Ropell, head of marketing and distribution Bob Berney and Amazon Studios head Roy Price wooed theatre owners at CinemaCon in Las Vegas last month with these titles. The guarantee of a 90-day theatrical release window followed by 30 days on transactional VoD then Prime Video appeased the sceptics. Berney et al made some friends that day. “The reaction to the presentation was uniformly positive,” says Ropell. “Anyone who had some suspicions we weren’t going to be in the theatrical space were expressing their relief that we would be honouring theatrical releases for all of our films and that we would have such a frequency of films.”
And the intention is to keep the volume coming. When asked whether Amazon Studios will be scouring not only for festival and market acquisition titles but promos and projects at script stage, Ropell is unequivocal. “Absolutely. The mission statement is to find great content and bring it to our customers. That means being prepared — whenever there’s an opportunity to acquire at whatever stage a film may be in, we’re ready for that.”
Barker and his SPC compadres Tom Bernard and Dylan Leiner are always in acquisitions mode. They already have Pedro Almodovar’s Julieta in Competition, but that has never stopped the distributor from swooping on the odd available gem or three. “There are a lot of pictures this year from directors that are not well-known and some from masters,” says Barker. “We’re looking forward to finding the unknowns in the way we did last year with Son Of Saul.”

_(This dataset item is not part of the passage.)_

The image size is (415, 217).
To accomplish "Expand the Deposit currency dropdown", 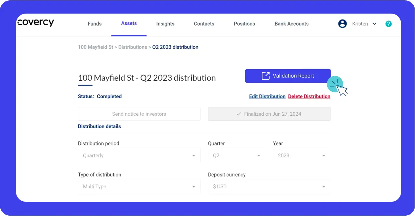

That tact turned out to be a success for SPC as Laszlo Nemes’ Hungarian drama won the best foreign-language film Academy Award. Awards have served SPC well in building the brand. If that is what it takes, do not expect the digital players to be shy. Netflix staged a disastrous awards campaign for Beasts Of No Nation and while it bears fresh scars, the streaming giant may be eager to return to the fray if that will grow the customer base. The same goes for Amazon Studios, which is clearly lining up campaigns — Manchester By The Sea starring Casey Affleck and Michelle Williams has kudos written all over it.
As they look for attractive pick-ups, Amazon Studios and Netflix will dig deep into their pockets because they can. By and large other buyers cannot and it has got the international community in a twirl. What those buyers do to align themselves with a capital source or a producer base will determinate whether they stay, like the digital giants intend to do, or go. As in the way of the dodo.